- WHAT YOU WILL DO -
Could you repeat all of the entries exactly, leaving out any pictures?

--- MATERIALS PROVIDED ---

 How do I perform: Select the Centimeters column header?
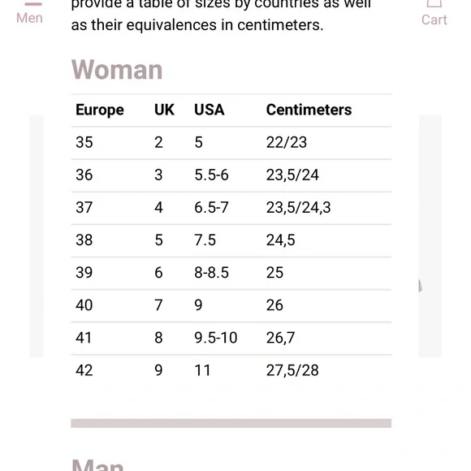[309, 110]
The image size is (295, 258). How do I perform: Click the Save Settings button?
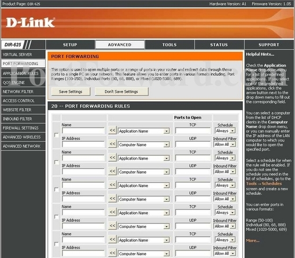[71, 91]
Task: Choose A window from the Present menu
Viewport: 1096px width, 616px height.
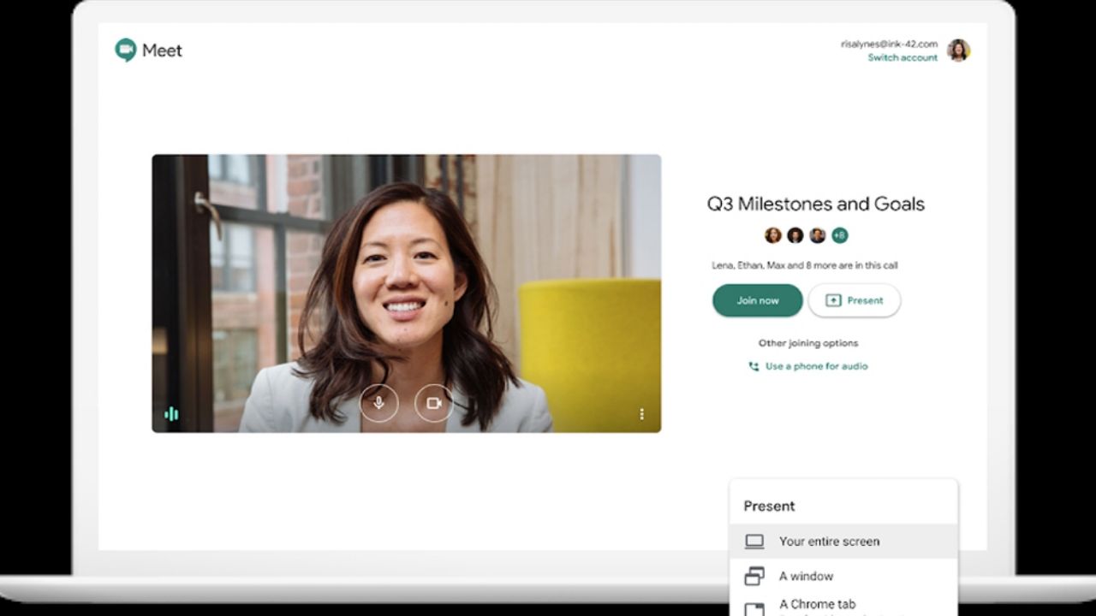Action: (x=807, y=576)
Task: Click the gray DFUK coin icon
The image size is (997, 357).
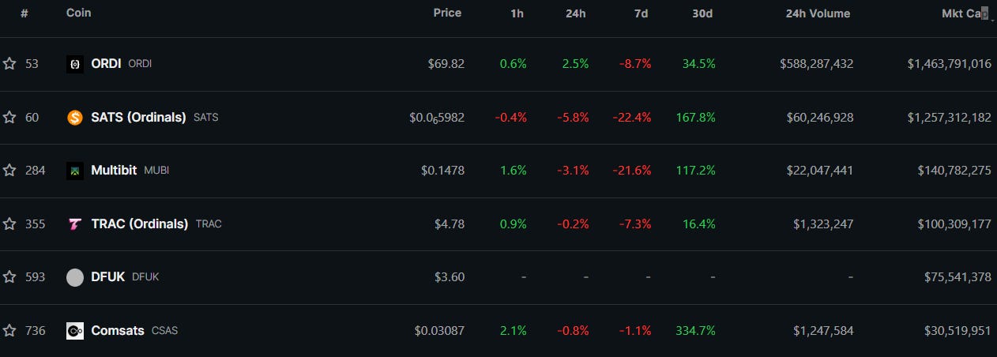Action: point(75,277)
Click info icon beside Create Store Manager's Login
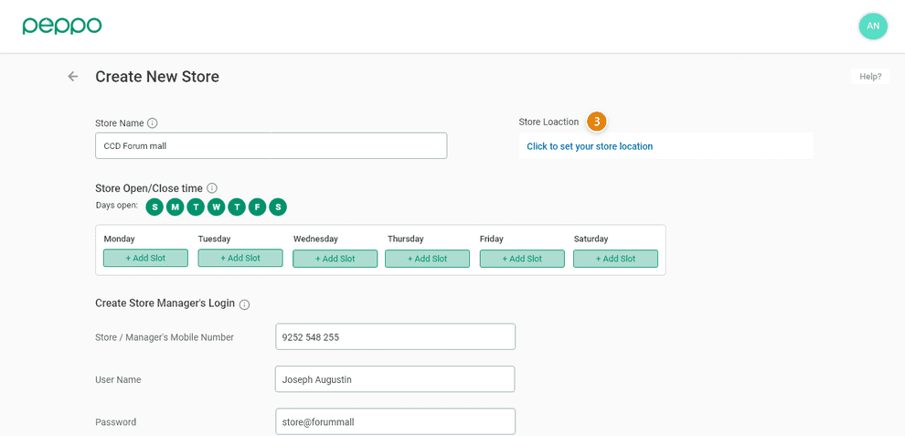The image size is (905, 436). [244, 304]
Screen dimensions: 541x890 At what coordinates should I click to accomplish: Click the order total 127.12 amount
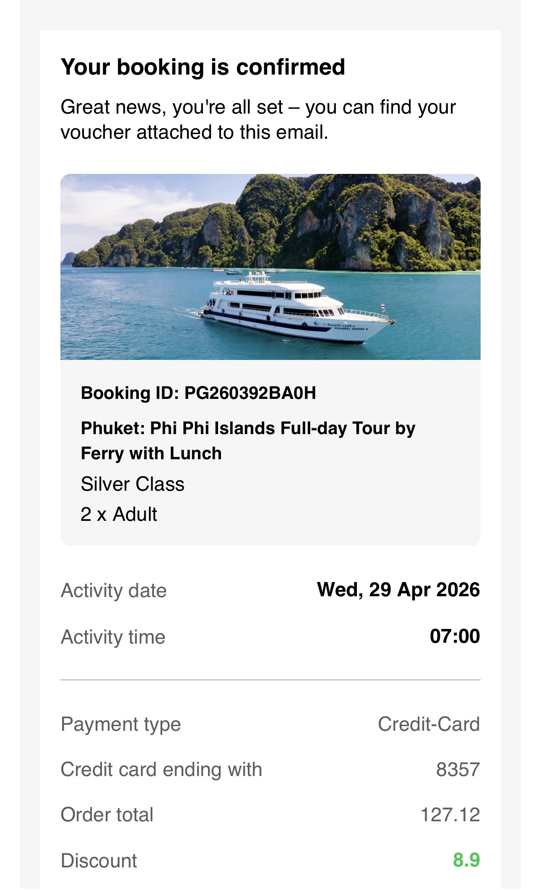(450, 815)
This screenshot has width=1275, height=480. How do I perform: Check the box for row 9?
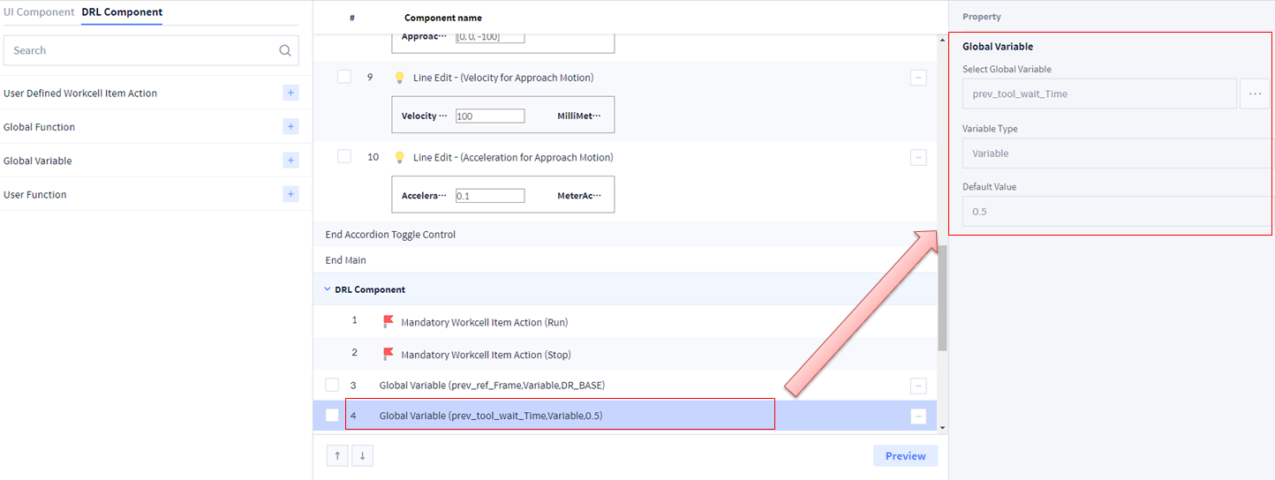coord(344,77)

---

- ANSWER -
 How do I perform: Select the Centimeters column header?
[309, 110]
The image size is (295, 258). How do I perform: Click the Save Settings button?
[71, 91]
Task: Choose A window from the Present menu
Viewport: 1096px width, 616px height.
Action: (x=807, y=576)
Task: Click the gray DFUK coin icon
The image size is (997, 357).
Action: point(75,277)
Click info icon beside Create Store Manager's Login
The image size is (905, 436). [244, 304]
Screen dimensions: 541x890 At what coordinates should I click to accomplish: Click the order total 127.12 amount
(450, 815)
This screenshot has width=1275, height=480. How do I perform: Check the box for row 9?
coord(344,77)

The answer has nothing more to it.